Todos los millones de seres humanos serán así, felices, salvo unos cien mil, salvo nosotros, los depositarios del secreto. Porque nosotros seremos desgraciados. Los felices se contarán por miles de millones, y habrá cien mil mártires del conocimiento, exclusivo y maldito, del bien y del mal. Morirán en paz. pronunciando tu nombre, y, más allá de la tumba, sólo verán la oscuridad de la muerte. Sin embargo, nos lo callaremos; embaucaremos a los hombres, por su bien, con la promesa de una eterna recompensa en el cielo, a sabiendas de que, si hay otro mundo, no ha sido, de seguro, creado para ellos. Se vaticina que volverás, rodeado de tus elegidos, y que vencerás; tus héroes sólo podrán envanecerse de haberse salvado a sí mismos, mientras que nosotros habremos salvado al mundo entero. Se dice que la fornicadora, sentada sobre la bestia y con la "copa del misterio" en las manos, será afrentada y que los débiles se sublevarán por vez postrera, desgarrarán su púrpura y desnudarán su cuerpo impuro. Pero yo me levantaré entonces y te mostraré los miles de millones de seres felices que no han conocido el pecado. Y nosotros que, por su bien, habremos asumido el peso de sus culpas, nos alzaremos ante ti, diciendo: "¡Júzganos, si puedes y te atreves!" No te temo. Yo también he estado en el desierto; yo también me he alimentado de langostas y raíces; yo también he bendecido la libertad que les diste a los hombres y he soñado con ser del número de los fuertes. Pero he renunciado a ese sueño, he renunciado a tu locura para sumarme al grupo de los que corrigen tu obra. He dejado a los orgullosos para acudir en socorro de los humildes.

Lo que te digo se realizará; nuestro imperio será un hecho.

Y te repito que mañana, a una señal mía, verás a un rebaño sumiso echar leña a la hoguera donde te haré morir, por haber venido a perturbarnos. ¿Quién más digno que Tú de la hoguera? Mañana te quemaré. Dixi.

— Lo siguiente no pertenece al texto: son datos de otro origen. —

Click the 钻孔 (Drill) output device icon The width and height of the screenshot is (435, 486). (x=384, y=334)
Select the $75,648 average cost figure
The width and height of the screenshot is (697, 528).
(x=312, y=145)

El inquisidor calla. Espera unos instantes la respuesta del preso. Aquel silencio le turba. El preso le ha oído, sin dejar de mirarle a los ojos, con una mirada fija y dulce, decidido evidentemente a no contestar nada. El anciano hubiera querido oír de sus labios una palabra, aunque hubiera sido la más amarga, la más terrible. Y he aquí que el preso se le acerca en silencio y da un beso en sus labios exangües de nonagenario. ¡A eso se reduce su respuesta! El anciano se estremece, sus labios tiemblan; se dirige a la puerta, la abre y dice: "¡Vete y no vuelvas nunca... , nunca! Y le deja salir a las tinieblas de la ciudad. El preso se aleja.